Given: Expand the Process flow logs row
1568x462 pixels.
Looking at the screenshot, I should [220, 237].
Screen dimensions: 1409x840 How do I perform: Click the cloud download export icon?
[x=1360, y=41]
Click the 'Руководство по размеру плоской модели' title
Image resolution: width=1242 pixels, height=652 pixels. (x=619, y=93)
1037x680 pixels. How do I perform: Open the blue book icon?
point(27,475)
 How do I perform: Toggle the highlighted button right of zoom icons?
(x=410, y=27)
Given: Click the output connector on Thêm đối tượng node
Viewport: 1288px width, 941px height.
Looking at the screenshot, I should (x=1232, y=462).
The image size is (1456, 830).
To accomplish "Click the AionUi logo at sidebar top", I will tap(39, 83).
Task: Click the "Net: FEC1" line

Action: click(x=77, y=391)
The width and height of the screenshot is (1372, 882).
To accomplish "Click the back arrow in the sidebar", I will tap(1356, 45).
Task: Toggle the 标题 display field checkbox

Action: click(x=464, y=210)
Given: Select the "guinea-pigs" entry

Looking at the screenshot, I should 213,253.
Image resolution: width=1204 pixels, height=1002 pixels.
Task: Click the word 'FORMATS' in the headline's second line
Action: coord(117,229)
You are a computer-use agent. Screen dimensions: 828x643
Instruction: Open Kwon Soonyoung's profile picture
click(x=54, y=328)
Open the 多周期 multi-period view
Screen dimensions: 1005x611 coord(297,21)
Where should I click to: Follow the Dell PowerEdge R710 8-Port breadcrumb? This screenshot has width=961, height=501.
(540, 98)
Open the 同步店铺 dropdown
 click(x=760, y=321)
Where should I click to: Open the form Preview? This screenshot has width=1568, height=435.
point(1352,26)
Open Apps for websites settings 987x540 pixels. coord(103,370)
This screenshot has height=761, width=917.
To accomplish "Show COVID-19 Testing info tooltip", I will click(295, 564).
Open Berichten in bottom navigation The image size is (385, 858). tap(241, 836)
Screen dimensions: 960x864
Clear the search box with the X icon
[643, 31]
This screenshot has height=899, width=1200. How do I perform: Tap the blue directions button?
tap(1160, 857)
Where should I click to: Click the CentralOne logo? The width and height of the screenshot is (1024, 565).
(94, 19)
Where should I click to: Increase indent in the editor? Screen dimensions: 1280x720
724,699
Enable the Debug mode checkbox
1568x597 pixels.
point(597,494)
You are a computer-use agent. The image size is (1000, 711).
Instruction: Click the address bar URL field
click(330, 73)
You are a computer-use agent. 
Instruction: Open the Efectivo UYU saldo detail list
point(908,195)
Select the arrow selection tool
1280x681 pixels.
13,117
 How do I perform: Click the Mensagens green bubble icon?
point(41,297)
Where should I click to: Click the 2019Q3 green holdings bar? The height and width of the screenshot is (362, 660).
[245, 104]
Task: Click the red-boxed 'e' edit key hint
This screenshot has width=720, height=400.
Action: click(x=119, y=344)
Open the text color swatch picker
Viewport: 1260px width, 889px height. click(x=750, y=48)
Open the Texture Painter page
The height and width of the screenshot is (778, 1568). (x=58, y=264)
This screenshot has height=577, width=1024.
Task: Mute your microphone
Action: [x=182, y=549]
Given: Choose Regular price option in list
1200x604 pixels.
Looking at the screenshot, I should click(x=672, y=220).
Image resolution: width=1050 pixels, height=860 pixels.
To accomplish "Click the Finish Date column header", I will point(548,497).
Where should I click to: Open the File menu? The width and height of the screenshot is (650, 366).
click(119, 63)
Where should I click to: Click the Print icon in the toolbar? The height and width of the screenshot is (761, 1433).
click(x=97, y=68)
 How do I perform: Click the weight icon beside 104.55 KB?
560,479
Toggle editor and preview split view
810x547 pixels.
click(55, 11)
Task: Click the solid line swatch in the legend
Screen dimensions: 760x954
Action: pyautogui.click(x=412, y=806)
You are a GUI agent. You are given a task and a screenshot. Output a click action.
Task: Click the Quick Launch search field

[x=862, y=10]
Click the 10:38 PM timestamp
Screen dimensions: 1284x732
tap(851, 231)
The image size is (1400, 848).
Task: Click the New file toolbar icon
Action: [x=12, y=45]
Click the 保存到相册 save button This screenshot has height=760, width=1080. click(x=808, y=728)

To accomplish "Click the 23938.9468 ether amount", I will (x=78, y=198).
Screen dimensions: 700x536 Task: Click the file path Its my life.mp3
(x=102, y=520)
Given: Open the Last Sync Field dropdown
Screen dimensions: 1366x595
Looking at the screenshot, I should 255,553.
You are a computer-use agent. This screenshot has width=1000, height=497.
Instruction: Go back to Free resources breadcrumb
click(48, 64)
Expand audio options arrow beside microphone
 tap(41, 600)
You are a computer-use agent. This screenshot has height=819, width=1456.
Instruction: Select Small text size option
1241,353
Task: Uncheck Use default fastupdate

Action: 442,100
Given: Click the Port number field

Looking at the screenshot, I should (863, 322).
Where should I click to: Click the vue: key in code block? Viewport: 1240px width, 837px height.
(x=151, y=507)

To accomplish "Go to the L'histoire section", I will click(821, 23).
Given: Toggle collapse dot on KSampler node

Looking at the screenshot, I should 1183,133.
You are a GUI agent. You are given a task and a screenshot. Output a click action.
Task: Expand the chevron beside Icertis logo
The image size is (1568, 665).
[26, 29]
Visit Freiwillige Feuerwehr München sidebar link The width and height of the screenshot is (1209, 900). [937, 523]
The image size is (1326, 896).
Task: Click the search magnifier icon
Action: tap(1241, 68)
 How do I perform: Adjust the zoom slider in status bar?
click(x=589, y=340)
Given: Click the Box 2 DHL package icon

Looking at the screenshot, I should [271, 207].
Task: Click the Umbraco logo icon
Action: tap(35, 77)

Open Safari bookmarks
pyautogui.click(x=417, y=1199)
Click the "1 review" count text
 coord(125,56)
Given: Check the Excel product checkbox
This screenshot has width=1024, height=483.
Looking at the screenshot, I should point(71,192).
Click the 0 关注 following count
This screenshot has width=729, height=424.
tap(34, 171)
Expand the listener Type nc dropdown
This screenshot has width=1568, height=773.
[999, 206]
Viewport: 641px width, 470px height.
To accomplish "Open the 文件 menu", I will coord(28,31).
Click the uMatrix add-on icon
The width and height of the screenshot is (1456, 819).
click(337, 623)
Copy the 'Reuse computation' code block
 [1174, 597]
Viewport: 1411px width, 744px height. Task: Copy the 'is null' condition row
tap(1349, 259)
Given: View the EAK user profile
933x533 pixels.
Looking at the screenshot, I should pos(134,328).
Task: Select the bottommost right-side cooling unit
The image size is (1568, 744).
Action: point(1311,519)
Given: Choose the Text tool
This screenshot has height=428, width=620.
============================================================
#### [What the task requires]
Reproduce every line above verbatim, from the first through the last, without changing any character.

#### [Finished answer]
Given: Expand the Process flow logs row
1568x462 pixels.
Looking at the screenshot, I should [220, 237].
Screen dimensions: 1409x840 How do I perform: Click the cloud download export icon?
[x=1360, y=41]
Click the 'Руководство по размеру плоской модели' title
Image resolution: width=1242 pixels, height=652 pixels. (x=619, y=93)
1037x680 pixels. How do I perform: Open the blue book icon?
point(27,475)
 How do I perform: Toggle the highlighted button right of zoom icons?
(x=410, y=27)
Given: Click the output connector on Thêm đối tượng node
Viewport: 1288px width, 941px height.
Looking at the screenshot, I should (x=1232, y=462).
The image size is (1456, 830).
To accomplish "Click the AionUi logo at sidebar top", I will tap(39, 83).
Task: Click the "Net: FEC1" line

Action: click(x=77, y=391)
The width and height of the screenshot is (1372, 882).
To accomplish "Click the back arrow in the sidebar", I will tap(1356, 45).
Task: Toggle the 标题 display field checkbox

Action: click(x=464, y=210)
Given: Select the "guinea-pigs" entry

Looking at the screenshot, I should 213,253.
Image resolution: width=1204 pixels, height=1002 pixels.
Task: Click the word 'FORMATS' in the headline's second line
Action: coord(117,229)
You are a computer-use agent. Screen dimensions: 828x643
Instruction: Open Kwon Soonyoung's profile picture
click(x=54, y=328)
Open the 多周期 multi-period view
Screen dimensions: 1005x611 coord(297,21)
Where should I click to: Follow the Dell PowerEdge R710 8-Port breadcrumb? This screenshot has width=961, height=501.
(540, 98)
Open the 同步店铺 dropdown
 click(x=760, y=321)
Where should I click to: Open the form Preview? This screenshot has width=1568, height=435.
point(1352,26)
Open Apps for websites settings 987x540 pixels. coord(103,370)
This screenshot has height=761, width=917.
To accomplish "Show COVID-19 Testing info tooltip", I will click(295, 564).
Open Berichten in bottom navigation The image size is (385, 858). tap(241, 836)
Screen dimensions: 960x864
Clear the search box with the X icon
[643, 31]
This screenshot has height=899, width=1200. How do I perform: Tap the blue directions button?
tap(1160, 857)
Where should I click to: Click the CentralOne logo? The width and height of the screenshot is (1024, 565).
(94, 19)
Where should I click to: Increase indent in the editor? Screen dimensions: 1280x720
724,699
Enable the Debug mode checkbox
1568x597 pixels.
point(597,494)
You are a computer-use agent. The image size is (1000, 711).
Instruction: Click the address bar URL field
click(330, 73)
You are a computer-use agent. 
Instruction: Open the Efectivo UYU saldo detail list
point(908,195)
Select the arrow selection tool
1280x681 pixels.
13,117
 How do I perform: Click the Mensagens green bubble icon?
point(41,297)
Where should I click to: Click the 2019Q3 green holdings bar? The height and width of the screenshot is (362, 660).
[245, 104]
Task: Click the red-boxed 'e' edit key hint
This screenshot has width=720, height=400.
Action: click(x=119, y=344)
Open the text color swatch picker
Viewport: 1260px width, 889px height. click(x=750, y=48)
Open the Texture Painter page
The height and width of the screenshot is (778, 1568). (x=58, y=264)
This screenshot has height=577, width=1024.
Task: Mute your microphone
Action: [x=182, y=549]
Given: Choose Regular price option in list
1200x604 pixels.
Looking at the screenshot, I should click(x=672, y=220).
Image resolution: width=1050 pixels, height=860 pixels.
To accomplish "Click the Finish Date column header", I will point(548,497).
Where should I click to: Open the File menu? The width and height of the screenshot is (650, 366).
click(119, 63)
Where should I click to: Click the Print icon in the toolbar? The height and width of the screenshot is (761, 1433).
click(x=97, y=68)
 How do I perform: Click the weight icon beside 104.55 KB?
560,479
Toggle editor and preview split view
810x547 pixels.
click(55, 11)
Task: Click the solid line swatch in the legend
Screen dimensions: 760x954
Action: pyautogui.click(x=412, y=806)
You are a GUI agent. You are given a task and a screenshot. Output a click action.
Task: Click the Quick Launch search field

[x=862, y=10]
Click the 10:38 PM timestamp
Screen dimensions: 1284x732
tap(851, 231)
The image size is (1400, 848).
Task: Click the New file toolbar icon
Action: [x=12, y=45]
Click the 保存到相册 save button This screenshot has height=760, width=1080. click(x=808, y=728)

To accomplish "Click the 23938.9468 ether amount", I will (x=78, y=198).
Screen dimensions: 700x536 Task: Click the file path Its my life.mp3
(x=102, y=520)
Given: Open the Last Sync Field dropdown
Screen dimensions: 1366x595
Looking at the screenshot, I should 255,553.
You are a computer-use agent. This screenshot has width=1000, height=497.
Instruction: Go back to Free resources breadcrumb
click(48, 64)
Expand audio options arrow beside microphone
 tap(41, 600)
You are a computer-use agent. This screenshot has height=819, width=1456.
Instruction: Select Small text size option
1241,353
Task: Uncheck Use default fastupdate

Action: 442,100
Given: Click the Port number field

Looking at the screenshot, I should (863, 322).
Where should I click to: Click the vue: key in code block? Viewport: 1240px width, 837px height.
(x=151, y=507)

To accomplish "Go to the L'histoire section", I will click(821, 23).
Given: Toggle collapse dot on KSampler node

Looking at the screenshot, I should 1183,133.
You are a GUI agent. You are given a task and a screenshot. Output a click action.
Task: Expand the chevron beside Icertis logo
The image size is (1568, 665).
[26, 29]
Visit Freiwillige Feuerwehr München sidebar link The width and height of the screenshot is (1209, 900). [937, 523]
The image size is (1326, 896).
Task: Click the search magnifier icon
Action: tap(1241, 68)
 How do I perform: Adjust the zoom slider in status bar?
click(x=589, y=340)
Given: Click the Box 2 DHL package icon

Looking at the screenshot, I should [271, 207].
Task: Click the Umbraco logo icon
Action: tap(35, 77)

Open Safari bookmarks
pyautogui.click(x=417, y=1199)
Click the "1 review" count text
 coord(125,56)
Given: Check the Excel product checkbox
This screenshot has width=1024, height=483.
Looking at the screenshot, I should point(71,192).
Click the 0 关注 following count
This screenshot has width=729, height=424.
tap(34, 171)
Expand the listener Type nc dropdown
This screenshot has width=1568, height=773.
[999, 206]
Viewport: 641px width, 470px height.
To accomplish "Open the 文件 menu", I will coord(28,31).
Click the uMatrix add-on icon
The width and height of the screenshot is (1456, 819).
click(337, 623)
Copy the 'Reuse computation' code block
 [1174, 597]
Viewport: 1411px width, 744px height. Task: Copy the 'is null' condition row
tap(1349, 259)
Given: View the EAK user profile
933x533 pixels.
Looking at the screenshot, I should pos(134,328).
Task: Select the bottommost right-side cooling unit
The image size is (1568, 744).
Action: point(1311,519)
Given: Choose the Text tool
This screenshot has height=428, width=620.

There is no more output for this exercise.